Ada tiga kejadian yang terkait dengan radikalisme terbaru yang patut mendapat perhatian kita. Tanpa perlu berpretensi untuk membuat kesimpulan, agaknya kita bisa menarik benang merah dari ketiga peristiwa itu.
Pertama, ledakan bom panci yang terjadi Sabtu (8/7/2017) lalu di Bandung. Kedua, pemasangan bendera ISIS yang disertai surat ancaman terhadap polisi di kantor Polisi Sektor Kebayoran Lama Jakarta pada Selasa (4/7). Ketiga, penikaman 2 anggota Brimob, ketika melangsungkan shalat di masjid Faletehan Jakarta, Jumat 30 Juni.
Bom panci yang meledak di Bandung terjadi di sebuah rumah kontrakan. Bom itu meledak tanpa disengaja karena kesalahan teknis. Berdasarkan buku catatan yang ditemukan polisi, si perakit berencana meledakkan bom di sejumlah tempat di Bandung: Cafe Bali di Jalan Braga, Rumah Makan Celengan di Astana Anyar, dan Gereja di daerah Buah Batu.
Mengapa si perakit berencana meledakkan bom? Menurut polisi, si perakit ingin memerangi agama lain dan polisi.
Sangatlah penting untuk mencermati profil si perakit bom tersebut. Lelaki bernama Agus Wiguna itu sehari-hari bekerja sebagai penjual bakso. Umurnya, catatlah, belum genap 22 tahun ketika bom rakitannya meledak tanpa sengaja.

..............................

> [Tantangan]:
• a. Terjemahkan kalimat berikut dari bacaan tentang radikalisme ke dalam bahasa Inggris: "Bom itu meledak tanpa disengaja karena kesalahan teknis."
• b. Ganti "penjual bakso" dengan "pedagang bakso" pada bagian bacaan tentang radikalisme yang dimulai dari kalimat berisi "Mengapa si perakit" dan berakhir setelah "meledak tanpa sengaja.", kemudian tuliskan kembali bagian tersebut.

> [Data yang Ditampilkan]:
..............................

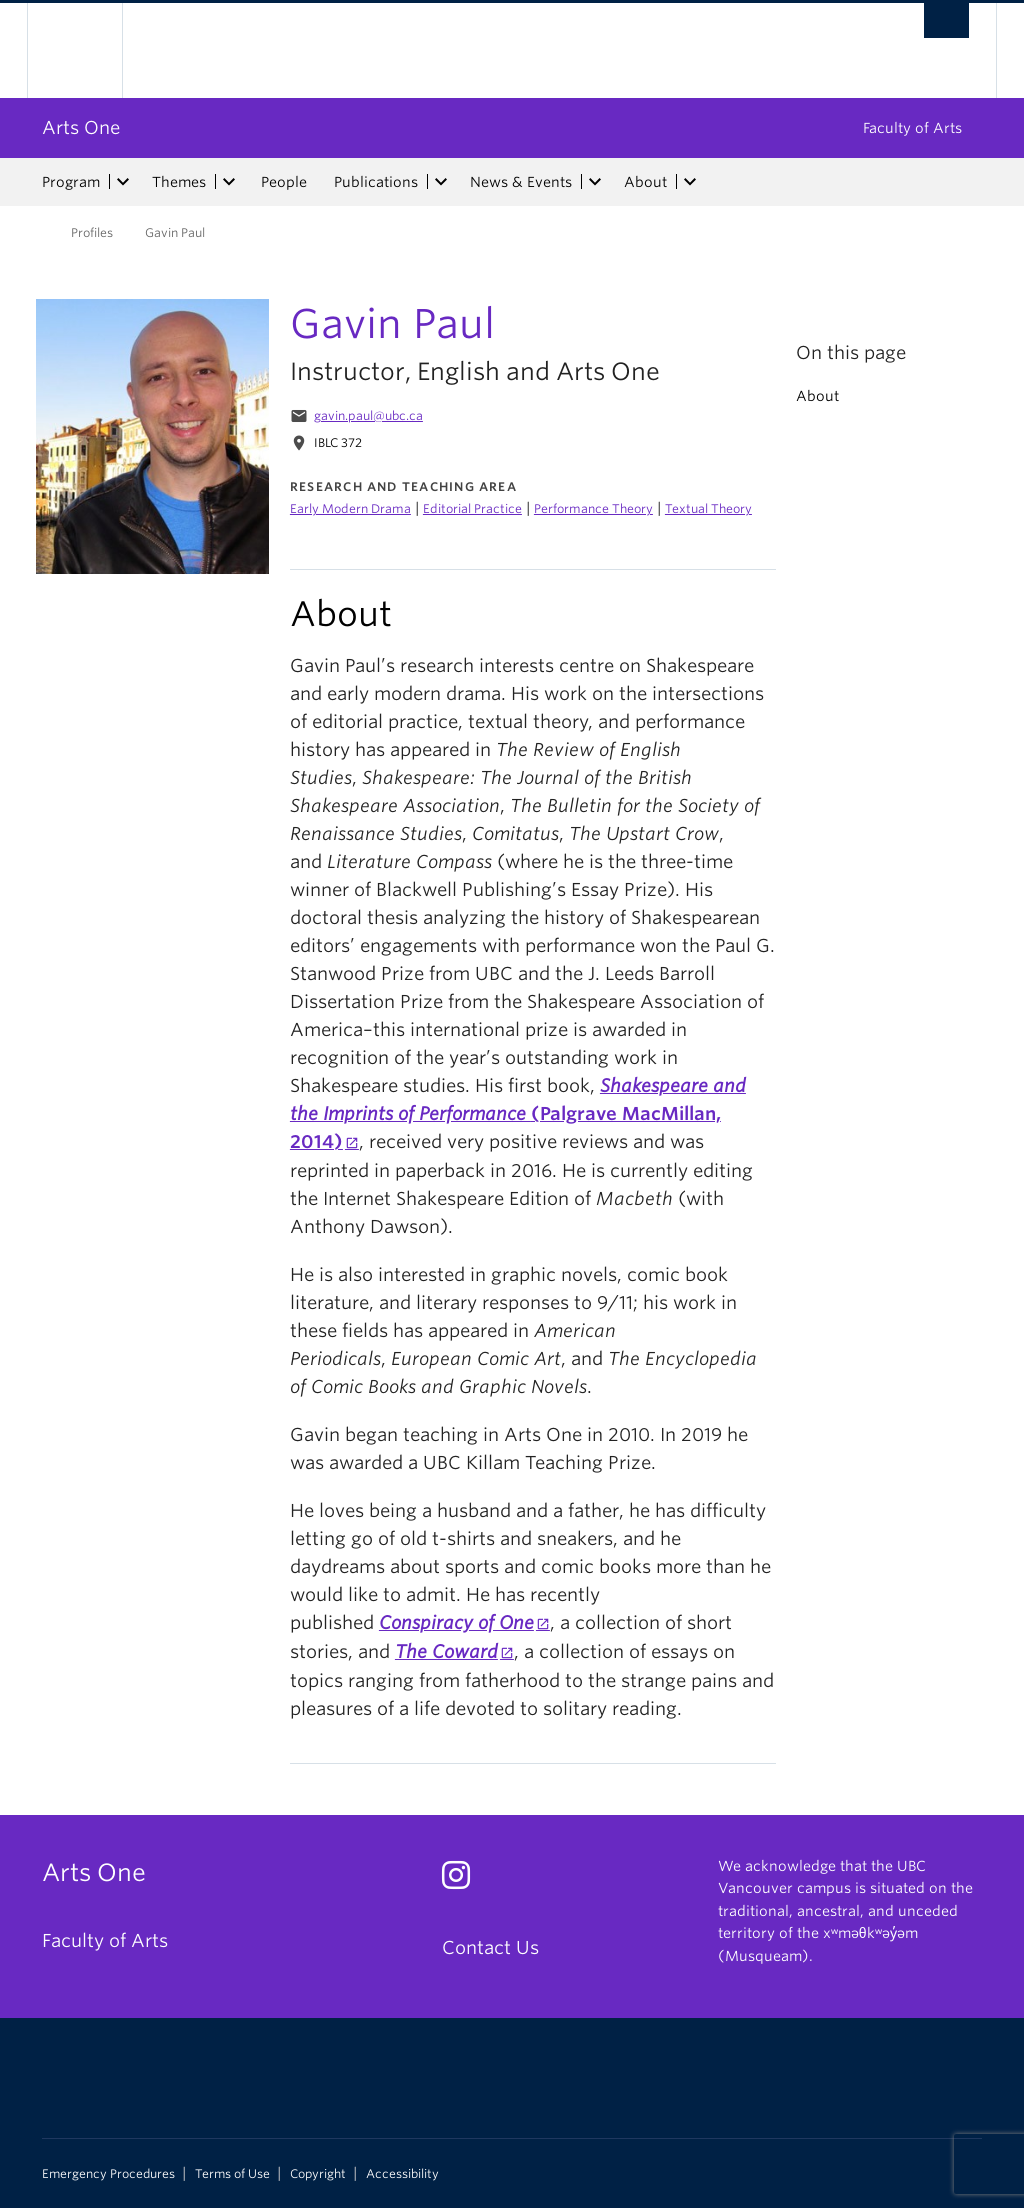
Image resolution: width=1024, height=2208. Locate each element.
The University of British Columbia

..............................

> [Penyelesaian]:
• a. The bomb exploded unintentionally because of a technical error.

• b.
Mengapa si perakit berencana meledakkan bom? Menurut polisi, si perakit ingin memerangi agama lain dan polisi.
Sangatlah penting untuk mencermati profil si perakit bom tersebut. Lelaki bernama Agus Wiguna itu sehari-hari bekerja sebagai pedagang bakso. Umurnya, catatlah, belum genap 22 tahun ketika bom rakitannya meledak tanpa sengaja.